BAR HARBOR, MAINE--Three years ago, using the first of a new class of drugs known as "small molecule kinase inhibitors," medicine slammed shut a door used by cancer. Researchers at The Jackson Laboratory just found another door that kinase inhibitors may close to cancer.

The gene BCR-ABL1 causes two types of leukemia: chronic myelogeneous leukemia (CML) and B-cell acute lymphoblastic leukemia (B-ALL). In both cancers, enzymes that should regulate the growth and development of white blood cells go awry, resulting in uncontrolled growth of the cells. The Swiss-based pharmaceutical company Novartis developed Gleevec, the first kinase inhibitor used to fight cancer by blocking the errant enzyme. It proved effective against chronic phase of CML, but not the advanced phase or against B-ALL. In some patients, it seems CML can develop a resistance to Gleevec.

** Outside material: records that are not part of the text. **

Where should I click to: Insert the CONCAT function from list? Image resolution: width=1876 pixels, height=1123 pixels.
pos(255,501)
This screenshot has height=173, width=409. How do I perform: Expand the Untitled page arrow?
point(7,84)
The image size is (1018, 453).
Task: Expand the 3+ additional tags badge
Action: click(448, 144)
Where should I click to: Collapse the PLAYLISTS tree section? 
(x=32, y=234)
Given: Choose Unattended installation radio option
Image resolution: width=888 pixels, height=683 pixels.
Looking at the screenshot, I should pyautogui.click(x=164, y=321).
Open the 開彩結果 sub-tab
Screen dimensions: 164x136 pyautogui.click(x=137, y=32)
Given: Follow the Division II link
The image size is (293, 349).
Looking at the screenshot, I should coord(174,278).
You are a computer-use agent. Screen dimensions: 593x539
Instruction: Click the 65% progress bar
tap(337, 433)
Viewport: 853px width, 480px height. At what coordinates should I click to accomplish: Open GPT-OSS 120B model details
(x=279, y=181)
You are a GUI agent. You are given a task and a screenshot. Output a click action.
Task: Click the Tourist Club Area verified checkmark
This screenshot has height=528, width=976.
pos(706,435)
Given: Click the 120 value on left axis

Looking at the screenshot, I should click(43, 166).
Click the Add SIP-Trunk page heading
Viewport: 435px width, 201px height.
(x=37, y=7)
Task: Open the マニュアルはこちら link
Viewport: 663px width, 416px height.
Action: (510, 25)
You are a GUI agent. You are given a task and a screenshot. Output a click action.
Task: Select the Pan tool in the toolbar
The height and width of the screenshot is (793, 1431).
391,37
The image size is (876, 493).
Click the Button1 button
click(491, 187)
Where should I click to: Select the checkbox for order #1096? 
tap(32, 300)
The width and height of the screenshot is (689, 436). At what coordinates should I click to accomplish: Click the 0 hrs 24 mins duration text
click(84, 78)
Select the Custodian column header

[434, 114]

In the May 2004 issue of Nature Genetics, a research team headed by Shaoguang Li, M.D., Ph.D., of The Jackson Laboratory, announces success with another kinase inhibitor that blocks a different path used by cancer. Studying mice, the researchers discovered that the BCR-ABL1 gene activates three additional enzymes that lead to B-ALL leukemia. One of these enzymes may also be involved when CML patients no longer respond to Gleevec.

"Because of drug resistance, it becomes increasingly difficult to stop progression of and cure this disease by targeting at only one place in a multi-molecule-involved signaling pathway used by cancer," says Dr. Li. "So we needed to find a combined drug therapy targeting simultaneously more than one places in the pathway."

First, the team developed the first efficient and accurate mouse models of both forms of BCR-ABL1-induced leukemia. Next, they discovered that three of the Src kinase class of enzymes are required for B-ALL but not for CML, suggesting that different therapeutic strategies should be used for treating these two diseases although they are induced by the same BCR-ABL1 cancer-causing gene. Finally, in drug treatment studies, they found that the kinase inhibitor, known as CGP76030 produced by Novartis, blocked those three critical Src kinase enzymes. The drug impaired the proliferation of B-lymphoid leukemic cells and prolonged the survival of mice with B-ALL. Their findings suggest additional therapeutic agents for treating this type of leukemia in humans.

ALL is the type of leukemia that predominantly strikes children. Among ALL cases, 85% are of the B-ALL type.

According to oncologist-turned-researcher Dr. Li, the preclinical studies suggest a specific prediction: "Drugs targeting the Src kinases may be useful for the therapy of BRC-ABL1-induced acute leukemia, particularly B-ALL. While these drugs are not effective or useful during the chronic phase of myeloid leukemia, there may be a rationale for dual kinase inhibitor therapy of more advanced leukemia. Increased activation of Src kinases has been observed in CML patients who have become resistant to Gleevec."

Dr. Li and his team are currently developing additional mouse models lacking in different combinations of the Src kinases, in an effort to make available a range of targeted therapies for this category of cancer.

Collaborating with Dr. Li and members of his laboratory (Dr. Yiguo Hu, Dr. Yuhua Liu and Shawn Pelletier) were Drs. Richard Van Etten (Tufts-New England Medical Center, USA), Elisabeth Buchdunger and Doriano Fabbro (Novartis Pharma AG, Switzerland), Markus Warmuth (Novartis Pharma AG, USA), and Michael Hallek (Universität zu Köln, Germany). The research was supported by grants from the Irving A. Hansen Foundation and The V Foundation for Cancer Research to Shaoguang Li, and the National Institutes of Health and a Leukemia and Lymphoma Society SCOR grant to Richard A. Van Etten.